• About this task
Go to the line with "Click the 0.79折 discount badge" in the entries below and write out every line from there through the line with "You are a computer-use agent.", exactly and without pictures.

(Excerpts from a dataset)
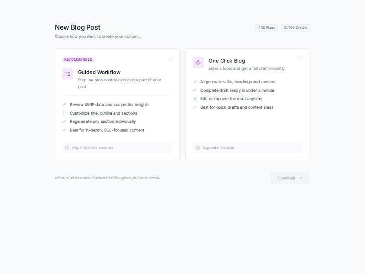This screenshot has width=365, height=274.
Task: Click checkmark beside Review SERP data insights
Action: 63,105
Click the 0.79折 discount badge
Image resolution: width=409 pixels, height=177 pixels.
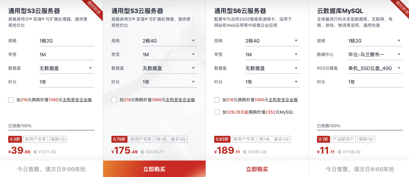(x=119, y=139)
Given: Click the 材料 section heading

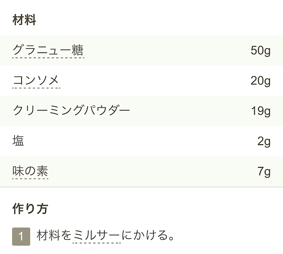Looking at the screenshot, I should click(x=24, y=21).
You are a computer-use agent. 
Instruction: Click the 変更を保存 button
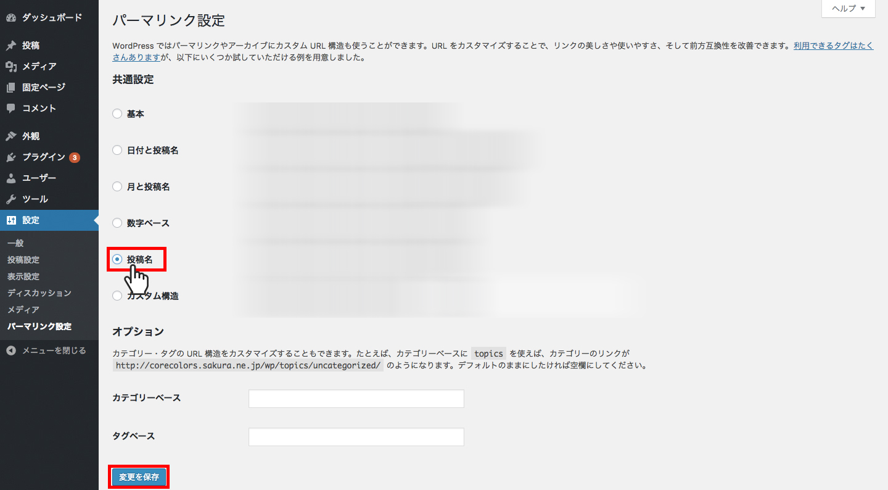[x=139, y=477]
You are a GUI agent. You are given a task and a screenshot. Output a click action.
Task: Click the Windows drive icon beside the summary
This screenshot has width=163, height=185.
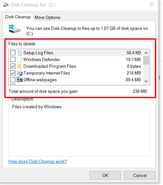pyautogui.click(x=15, y=29)
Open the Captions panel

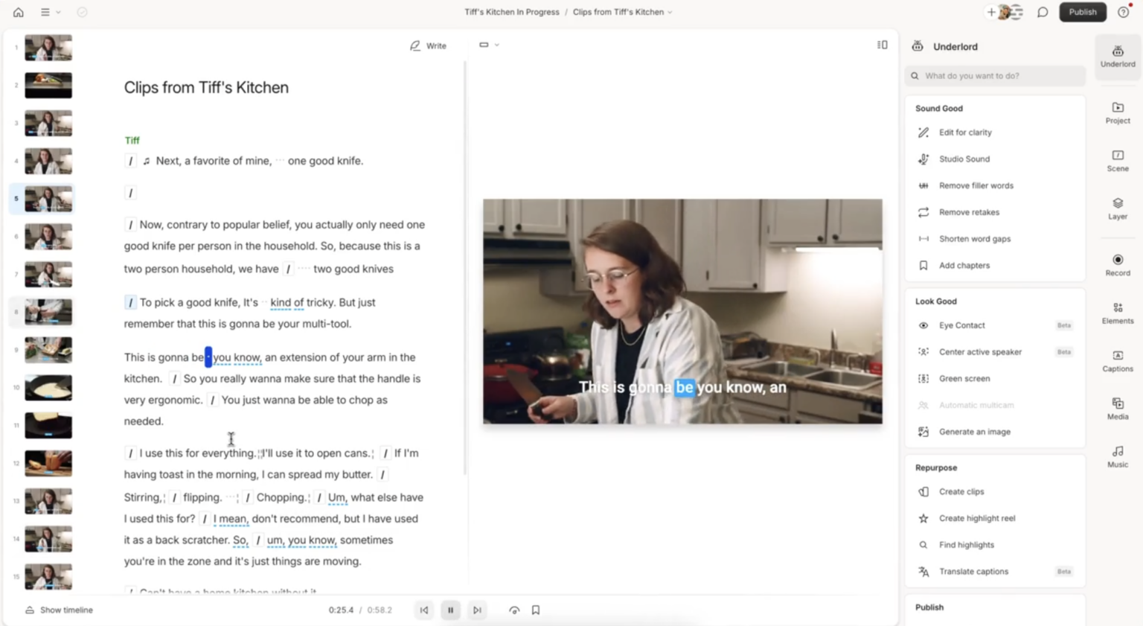[1117, 363]

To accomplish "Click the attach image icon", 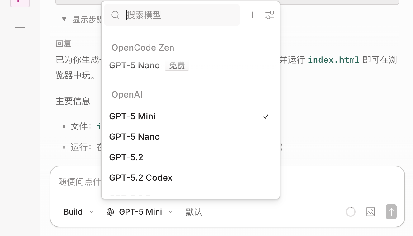I will pyautogui.click(x=370, y=212).
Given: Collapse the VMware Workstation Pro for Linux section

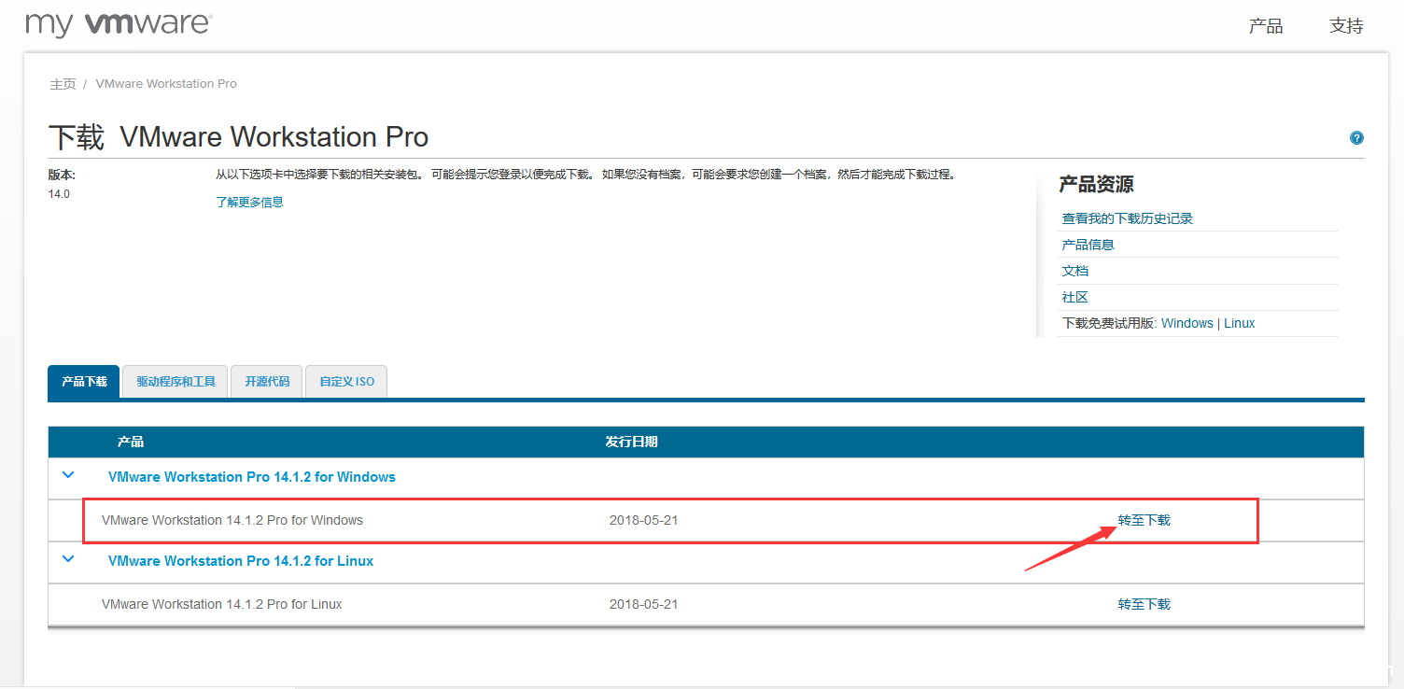Looking at the screenshot, I should point(66,558).
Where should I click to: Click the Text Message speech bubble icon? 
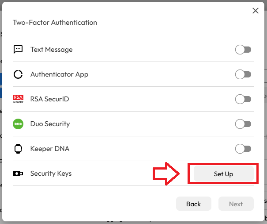coord(18,50)
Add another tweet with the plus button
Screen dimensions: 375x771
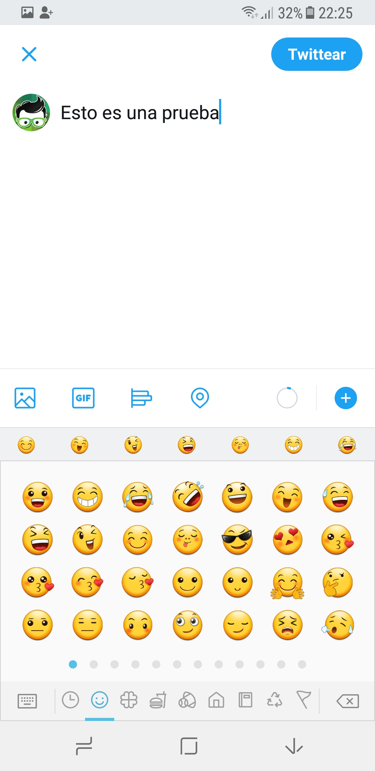coord(346,398)
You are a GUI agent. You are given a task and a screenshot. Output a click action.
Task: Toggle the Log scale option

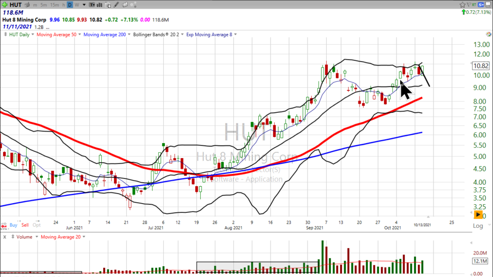pyautogui.click(x=478, y=226)
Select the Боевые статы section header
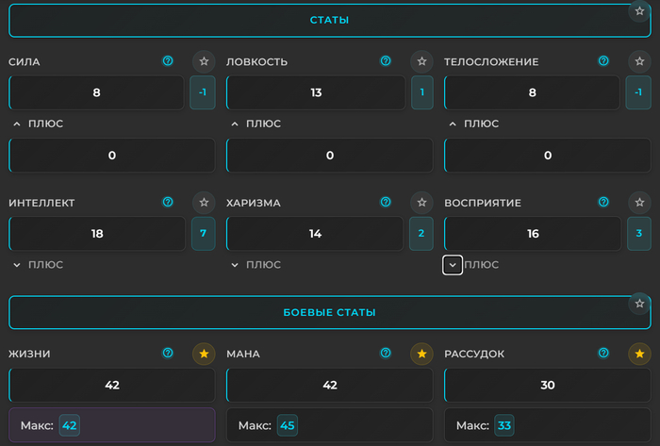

• Solved problem
Click the 0.79折 discount badge
Image resolution: width=409 pixels, height=177 pixels.
(x=119, y=139)
Given: Click the 材料 section heading

Looking at the screenshot, I should click(x=24, y=21).
You are a computer-use agent. 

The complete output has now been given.